Task to carry out: Repeat, word for word, everything in the MinkowskiEngine passage from "The problem is" down to "the below code.".

Text passage:
**********
As parallel_for is not used directly in the repo, most likely one of the functions in MinkowskiConvolution use a thrust builtin function which utilizes it. This function call should be wrapped with THRUST_CHECK like CUDA_CHECK to create an exception which can be interpreted in Python.


To Reproduce

The problem is GPU dependent, the below code is deterministically producing the error on a 16 GB Tesla V100 GPU. To reproduce on other GPUs (mostly dependent on VRAM size), one needs to find the optimal point_count in the below code.

import MinkowskiEngine as ME
import torch
import torch.nn as nn
from MinkowskiEngine import SparseTensor


class TestNet(ME.MinkowskiNetwork):
    def __init__(self, in_feat, out_feat, D, layers=80):
        super(TestNet, self).__init__(D)
        convs = [out_feat for _ in range(layers)]
        self.convs = []
        prev = in_feat
        for outchannels in convs:
            layer = nn.Sequential(
                ME.MinkowskiConvolution(
                    in_channels=prev,
                    out_channels=outchannels,
                    kernel_size=3,
                    stride=2,
                    dilation=1,
                    bias=True,
                    dimension=D,
                ),
                ME.MinkowskiReLU(),
            )
            self.convs.append(layer)
            prev = outchannels
        self.relu = ME.MinkowskiReLU()
**********
Given records:

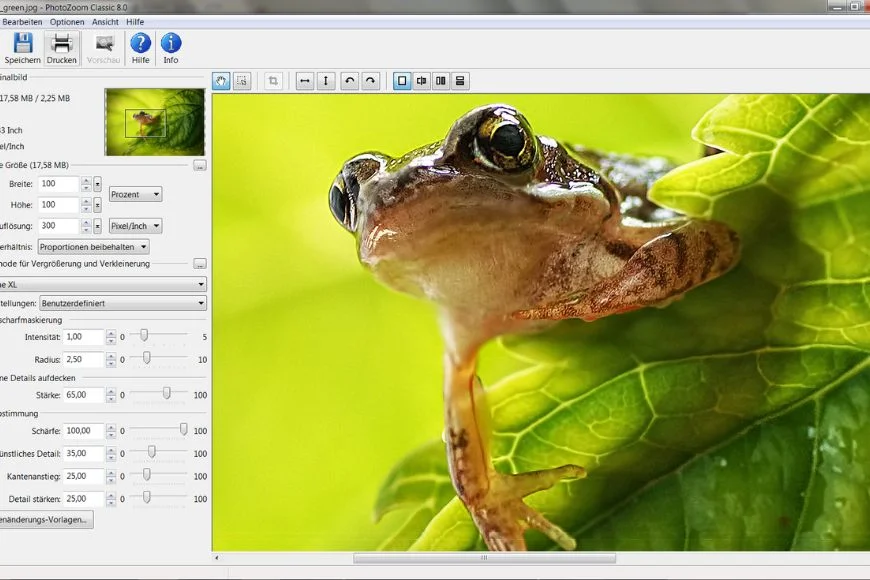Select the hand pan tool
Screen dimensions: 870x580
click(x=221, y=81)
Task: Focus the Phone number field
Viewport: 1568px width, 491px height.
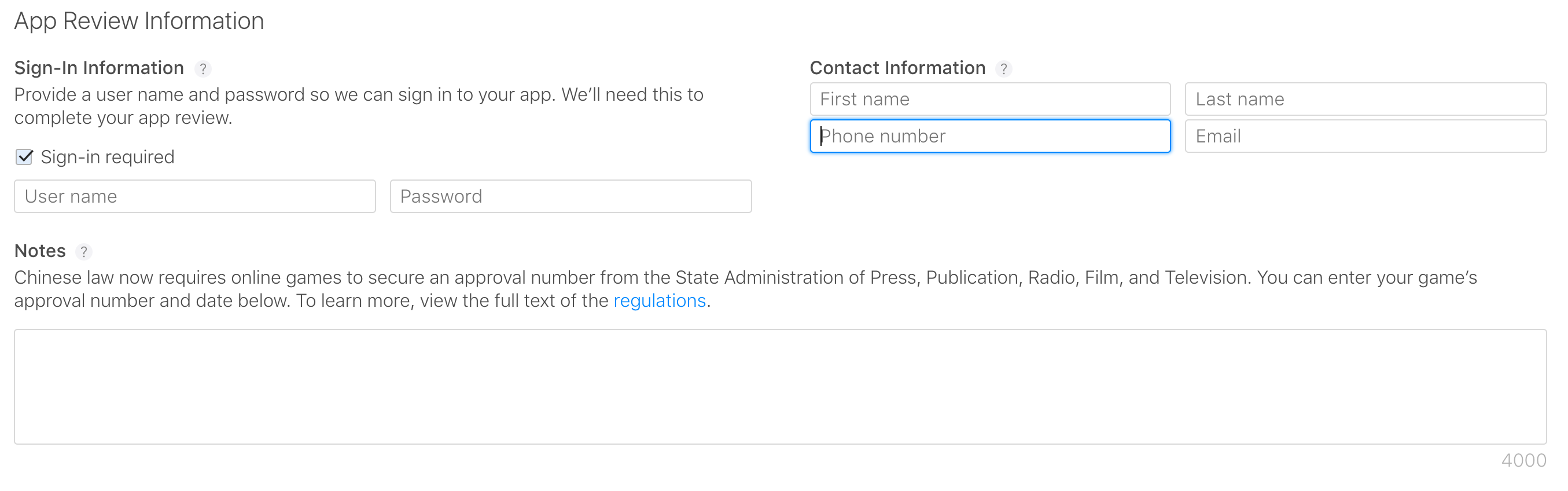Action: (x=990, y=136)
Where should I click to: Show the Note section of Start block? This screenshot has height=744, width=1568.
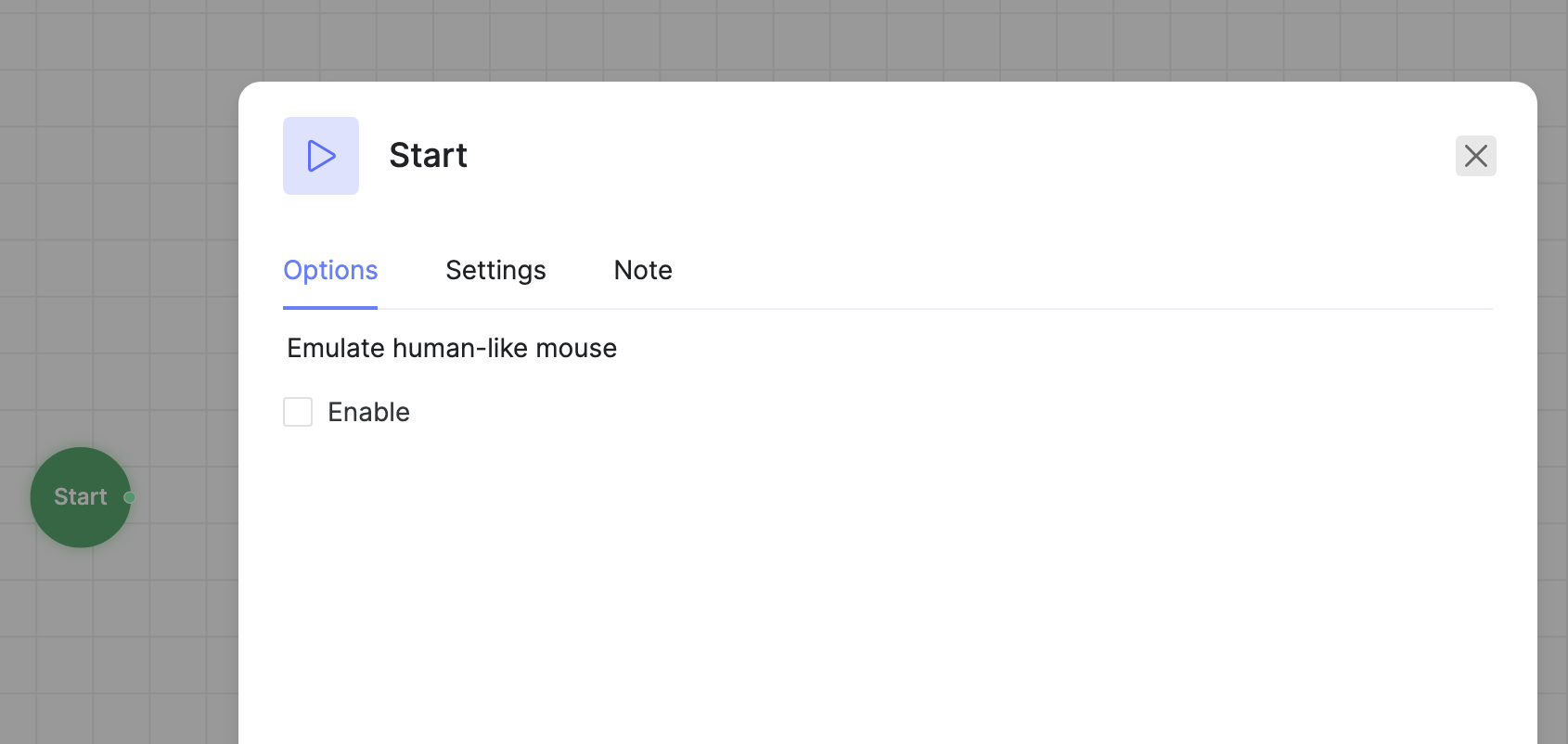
**********
Completed task:
The problem is GPU dependent, the below code is deterministically producing the error on a 16 GB Tesla V100 GPU. To reproduce on other GPUs (mostly dependent on VRAM size), one needs to find the optimal point_count in the below code.